ACA said the Wireline Bureau activities not only support wireline “interstate telecommunications service providers” (ITSPs) but also wireless service providers. It said to ensure the Wireline Bureau activities are funded in a “fair and equitable, and competitively neutral manner,” the commission should identify the bureau costs to regulate wireless providers and revise the regulatory fees accordingly. ACA said CTIA filed the only comments opposing ITTA’s proposed shift. “However, nowhere in its comments does CTIA argue that [Wireline Communications Bureau (WCB) full-time equivalents (FTEs)] are not performing work for wireless providers,” ACA said. “Instead, CTIA engages in misdirection, avoiding the fundamental inquiry about whether WCB FTE’s are actually performing work for wireless providers.”
ITTA discussed with FCC officials the “burden borne by wireline voice providers and their customers and the need for the Commission to adjust its regulatory fee structure to reflect that” the Wireline Bureau’s work is no longer focused exclusively on ITSPs. “We expressed our continued support for the Commission to combine wireless voice providers into the ITSP regulatory fee category so that all voice providers pay regulatory fees on the same basis, and we advocated for a revenues-based approach for purposes of implementing the combined fee category. We also discussed other methodologies the Commission could utilize in calculating regulatory fees to reflect that the work of the Wireline Competition Bureau impacts multiple segments of the communications industry."
But CTIA said it’s time for the FCC to put an end to ITTA’s continued attempts to shift wireline sector regulatory fees to wireless providers. “The Commission should take this opportunity to once and for all deny ITTA’s repeated and unfounded call to add ITSP fees to wireless voice services and reject these other proposals,” the wireless group said.
CTIA said Section 9 of the Communications Act “affords clear -- but limited -- bases to modify the regulatory fee structure, which ITTA and ACA fail to meet.” It said ACA and ITTA incorrectly argue that USF programs “are solely covered by” the Wireline Bureau, “when in fact [Wireless Bureau] FTEs and the wireless industry contribute significantly to USF matters." CTIA also said wireless consumers and providers are the largest contributors to USF, paying 44 percent of its costs, “and thereby contribute heavily to defraying USF-related costs.” Other ACA and ITTA arguments are “simply wrong,” said CTIA. “The success and growth of the wireless industry cannot be the basis for changing the regulatory fee structure.”
CTIA also said the FCC can't “follow the spectrum” and reapportion Media Bureau regulatory fees to wireless broadband providers due to the incentive auction, as NAB suggested. CTIA said the statute requires regulatory fees to be assessed based upon the work conducted by agency staff, not the benefits to regulated companies. “CTIA believes that many broadcast stations will successfully participate in the incentive auction while remaining in the market, such as by channel sharing or voluntarily relocating in the TV band.
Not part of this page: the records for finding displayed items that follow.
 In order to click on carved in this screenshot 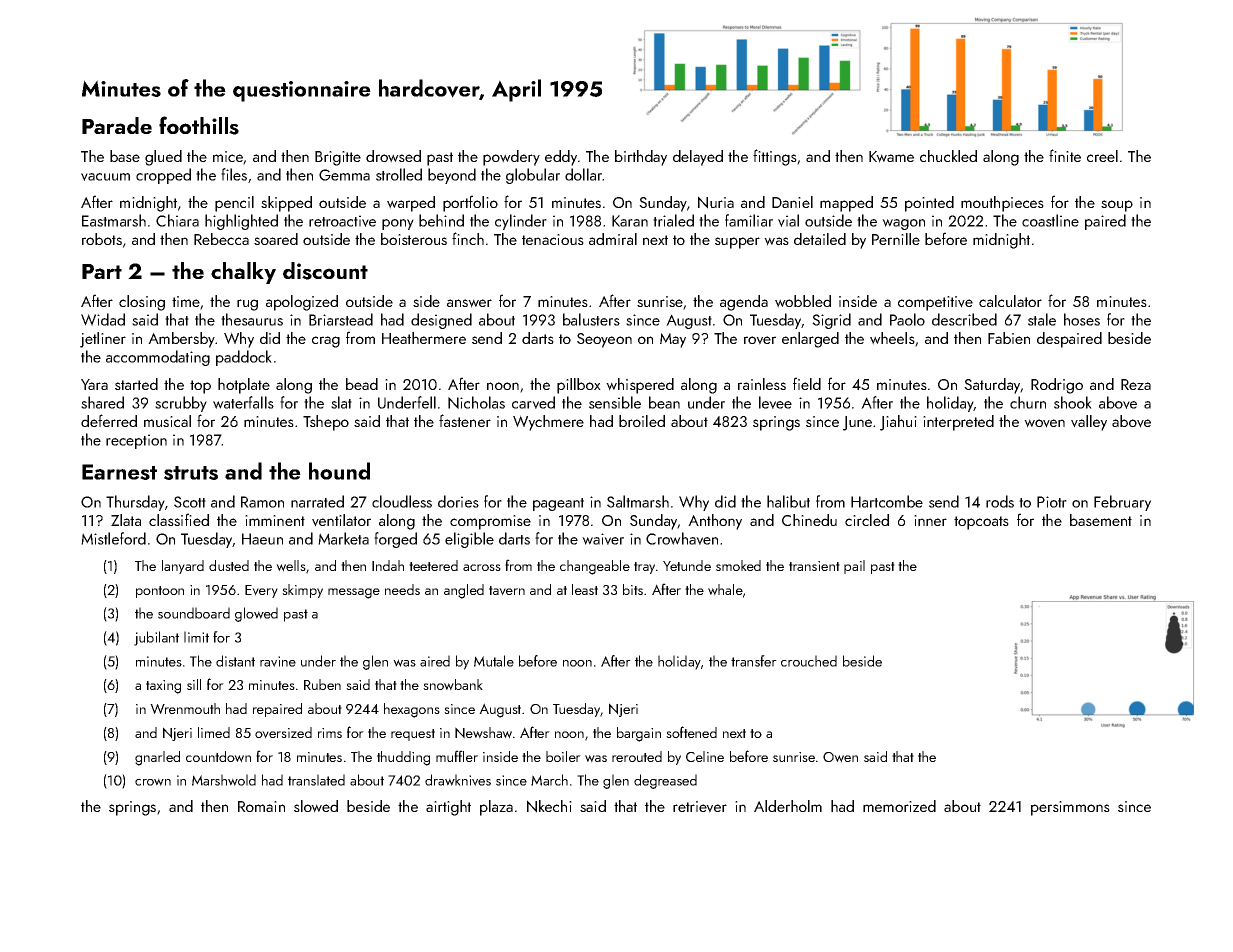, I will do `click(533, 402)`.
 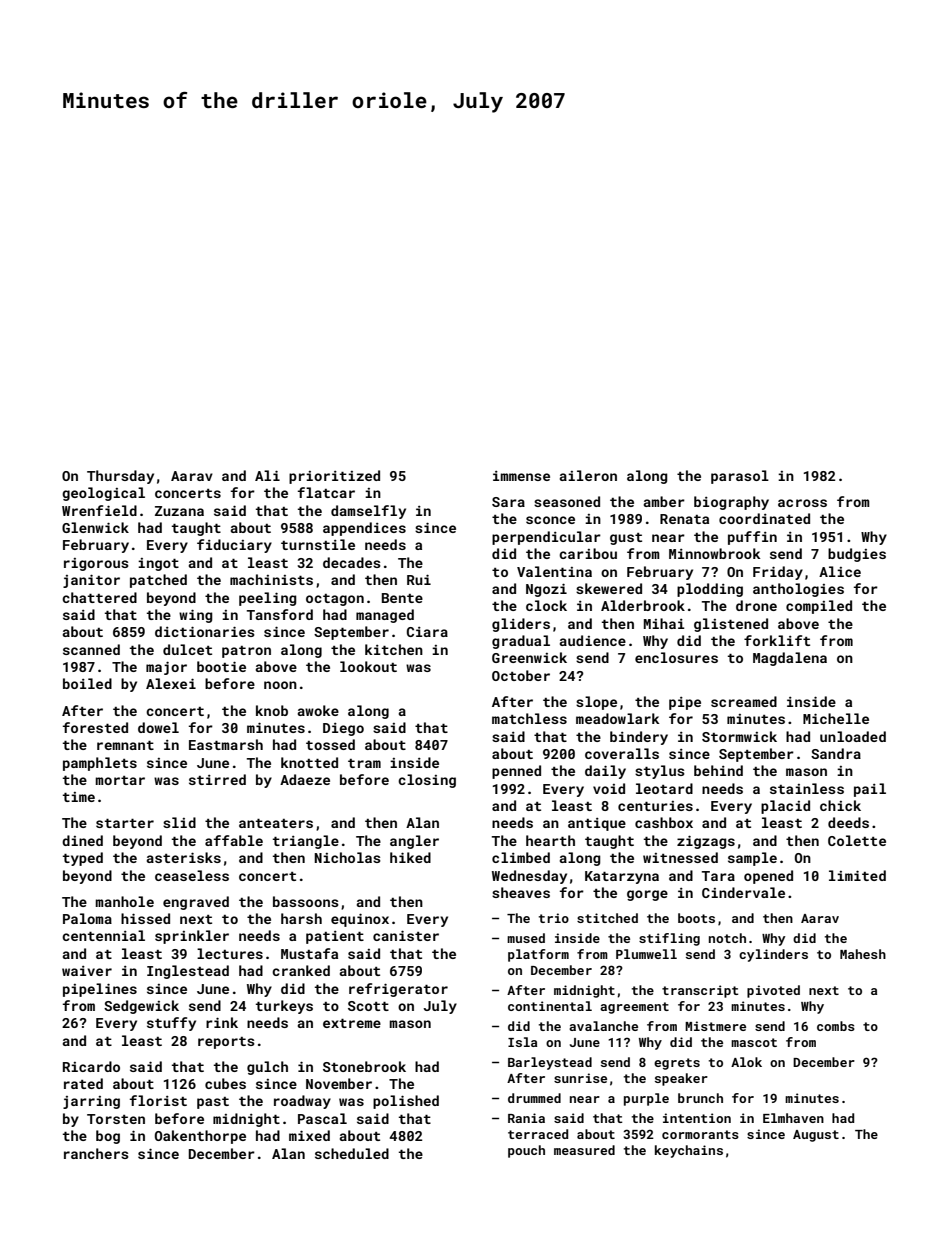 What do you see at coordinates (857, 875) in the image?
I see `limited` at bounding box center [857, 875].
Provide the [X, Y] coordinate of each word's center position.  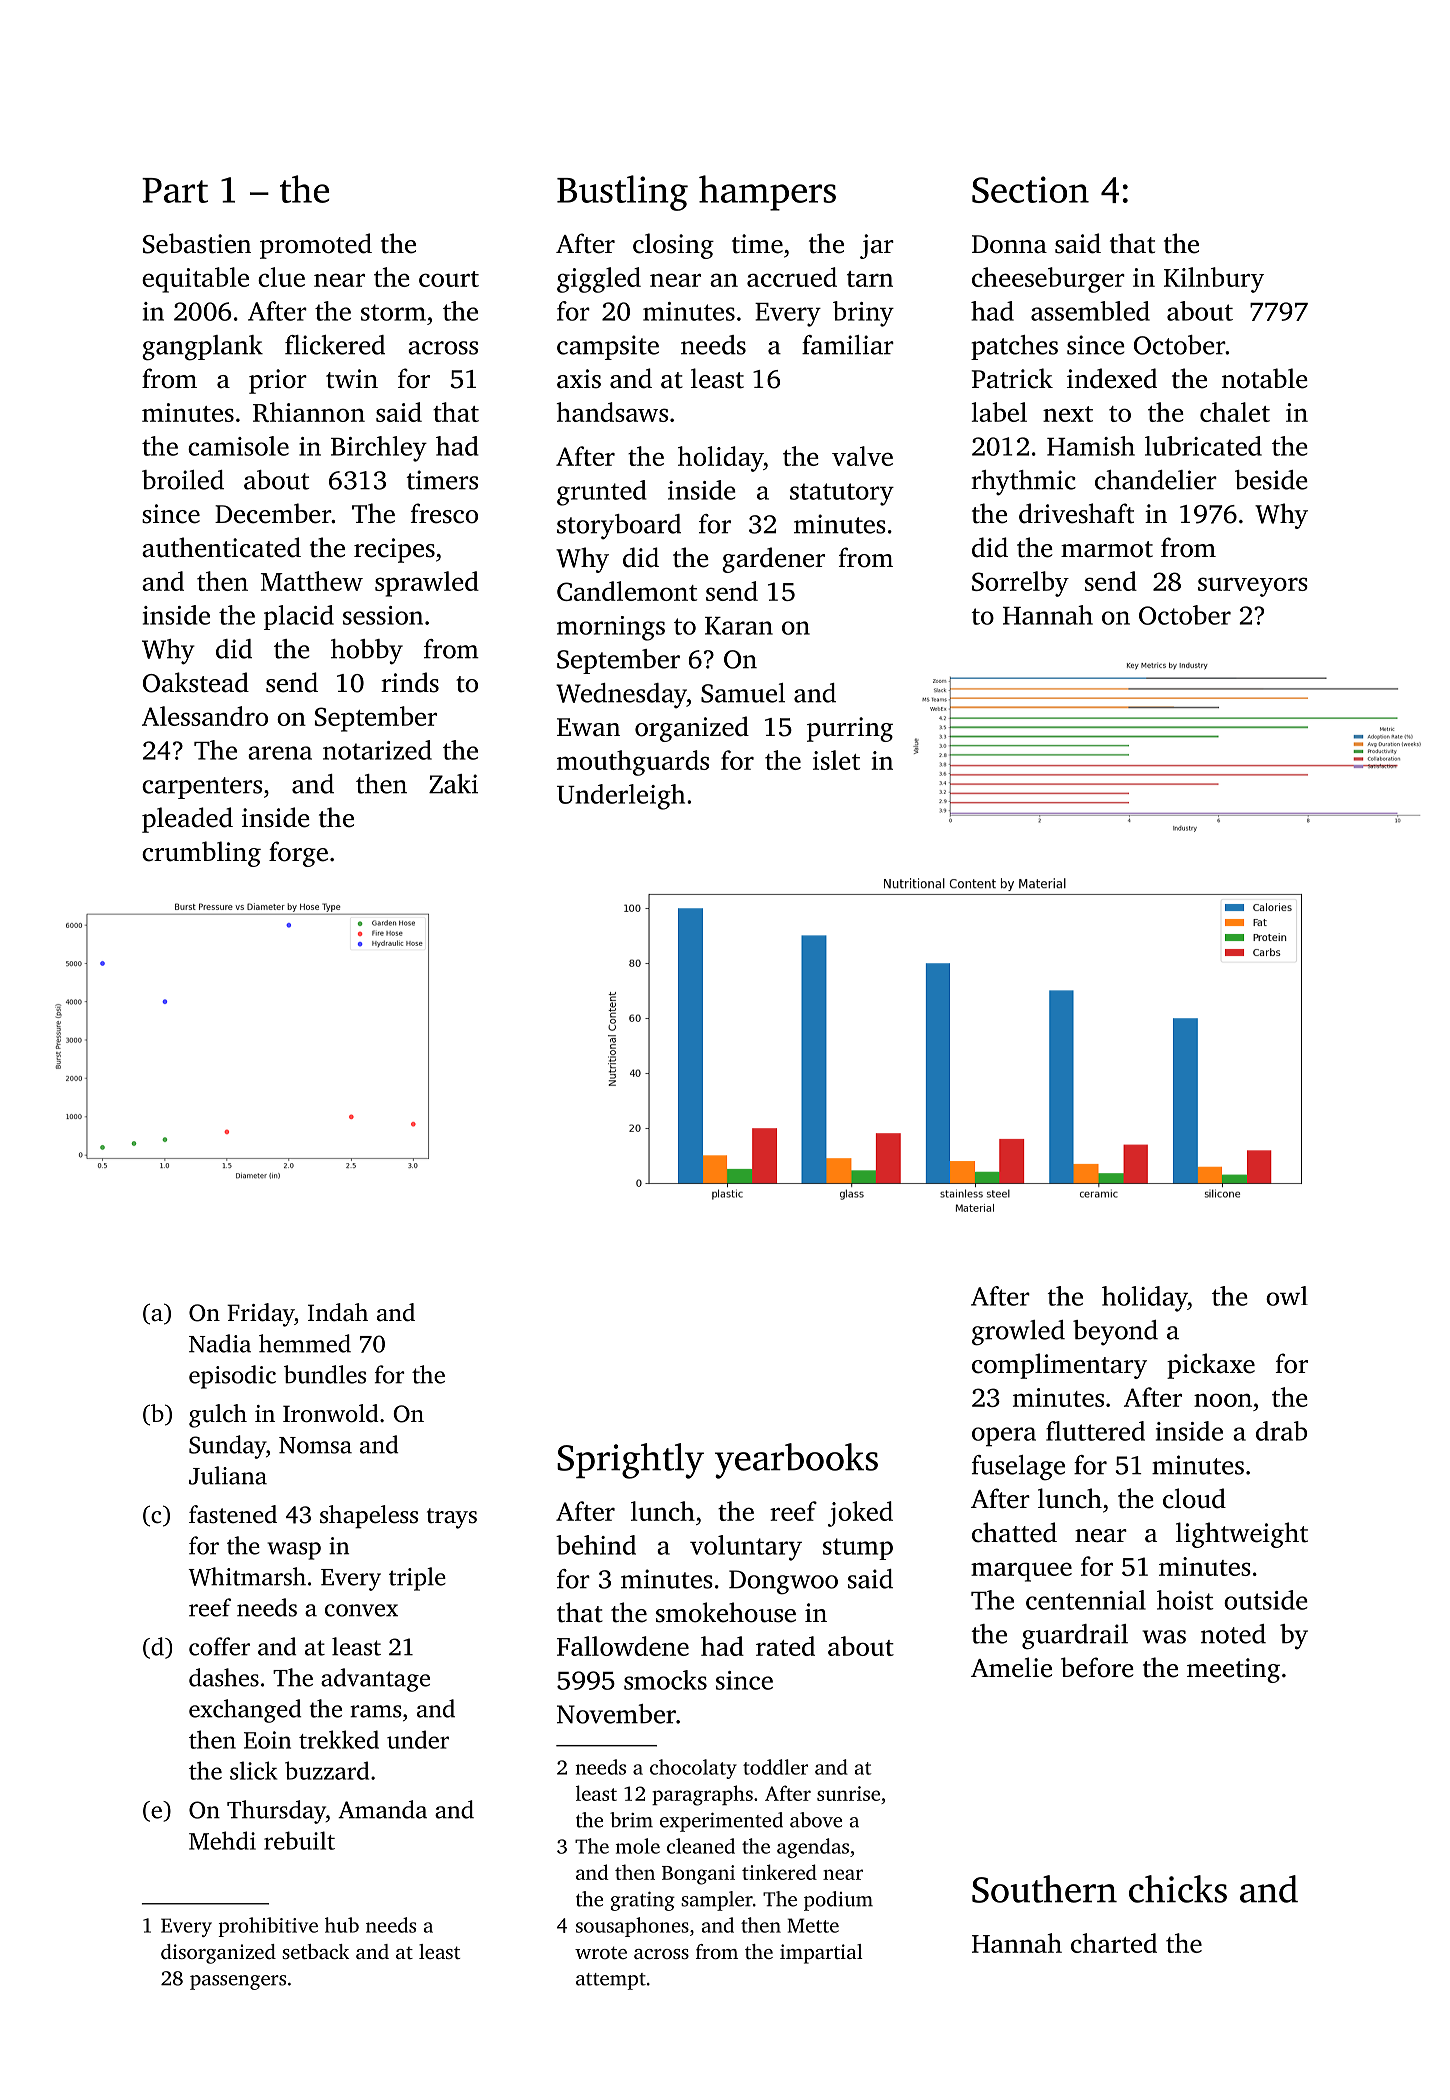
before [1097, 1667]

Work conducted by MB [Media Bureau] FTEs post-auction will thus remain relevant for those incentive auction beneficiaries, as well as broadcasters that do not participate in the auction,” it said.
“Further, NAB erroneously jumps to the conclusion that fewer TV stations after the incentive auction will result in a decrease in MB activities, such as policy and rulemaking activity post-auction,” CTIA said. “There is no evidence that this will be the case. To the extent the workload of any of the core bureaus changes post-auction, it would be reflected in regulatory fees by an increase or decrease in the FTEs associated with each bureau."